The results have been disappointing, to say the least:
_Last year a major federal pilot program offering free fruits and vegetables to school children showed fifth graders became less willing to eat them than they had been at the start. Apparently they didn't like the taste.
_In Pennsylvania, researchers went so far as to give prizes to school children who ate fruits and vegetables. That worked while the prizes were offered, but when the researchers came back seven months later the kids had reverted to their original eating habits: soda and chips.
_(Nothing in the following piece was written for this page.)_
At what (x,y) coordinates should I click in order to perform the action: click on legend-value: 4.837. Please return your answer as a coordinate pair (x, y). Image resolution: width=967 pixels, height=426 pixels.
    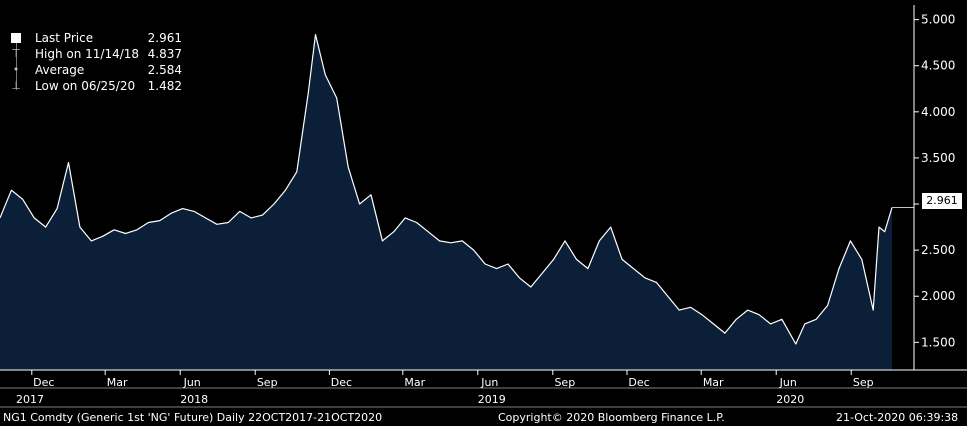
    Looking at the image, I should click on (164, 54).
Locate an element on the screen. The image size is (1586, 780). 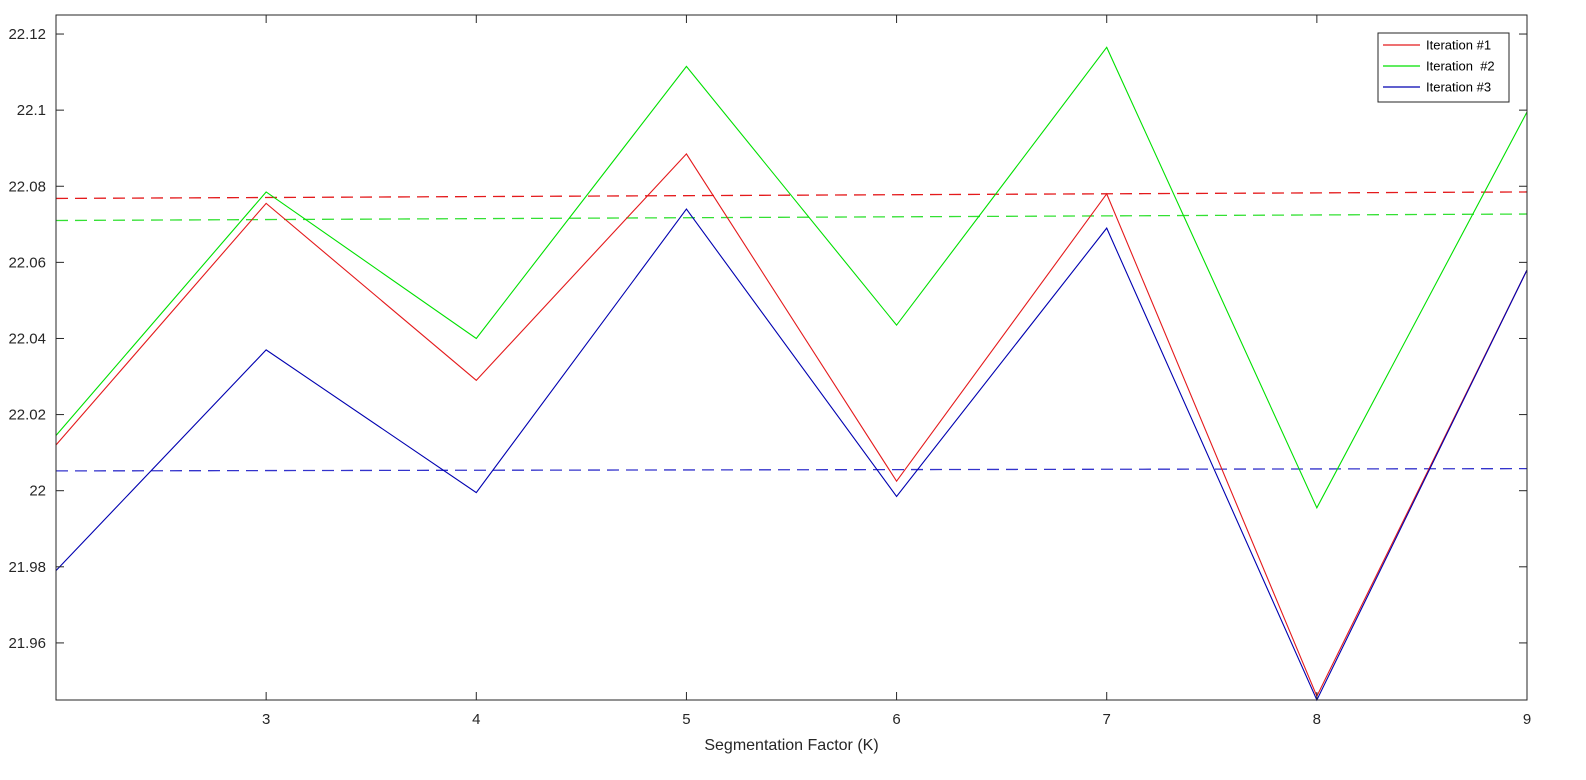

_In studies where children tell researchers they are eating better or exercising more, there is usually no change in blood pressure, body size or cholesterol measures; they want to eat better, they might even think they are, but they're not.
The studies don't tell Leticia Jenkins anything she doesn't know. She's one of the bravest teachers in America _ not because she gave her seventh and eighth graders 30 sharp knives to chop tomatoes, onions, jalapenos and limes for a lesson on salsa and nutrition, but because she understands the futility of what she is trying to do.
"Oh, it's so hard, because at the end of the day sometimes I take a moment, I think gosh, I did all this and we still see them across the street picking up the doughnuts and the coffee drinks," she said.
Nationally, obesity rates have nearly quintupled among 6- to 11-year-olds and tripled among teens and children ages 2 to 5 since the 1970s, according to the Centers for Disease Control. The medical consequences of obesity in the U.S. _ diabetes, high blood pressure, even orthopedic problems _ cost an estimated $100 billion a year. Kentucky cardiologist Dr. James W. Holsinger Jr., nominated as the next surgeon general, says fighting childhood obesity is his top priority.
The challenges to changing the way children eat are as numerous as the factors that have prompted the obesity epidemic in the first place.
The forces that make kids fat "are really strong and hard to fight with just a program in school," said Dr. Philip Zeitler, a pediatric endocrinologist and researcher who sees "a steady stream" of obese children struggling with diabetes and other potentially fatal medical problems at The Children's Hospital in Denver.
What does he tell them?
"Oh God, I haven't figured out anything that I know is going to work," he said. "I'm not aware of any medical model that is very successful in helping these kids. Sure, we try to help them, but I can't take credit for the ones who do manage to change."
The obstacles are daunting:
PARENTS. Experts agree that although most funding targets schools, parents have the greatest influence, even a biological influence, over what their children will eat. Zeitler says when children slim down, it's because "their families get religion about this and figure out what needs to happen."
But often, they don't.
"If the mother is eating Cheetos and white bread, the fetus will be born with those taste buds. If the mother is eating carrots and oatmeal the child will be born with those taste buds," said Dr. Robert Trevino of the Social and Health Research Center in San Antonio.
Most kids learn what tastes good and what tastes nasty by their 10th birthdays.
"If we don't reach a child before they get to puberty, it's going to be very tough, very difficult, to change their eating behavior," said Trevino.
POVERTY. Poorer kids are especially at risk, because unhealthy food is cheaper and more easily available than healthy food. Parents are often working, leaving children unsupervised to get their own snacks. Low-income neighborhoods have fewer good supermarkets with fresh produce.
"If Mom can't find tomatoes in her local grocery store, nothing is going to change," said Zeitler.
Meanwhile, it's harder for children to exercise on their own. Parks often aren't safe and sports teams cost money.
"Calorie burning has become the province of the wealthy," said Zeitler. "I fear that what we're going to see is a divergence of healthy people and unhealthy people. Basically, like everything else, it costs money to be healthy."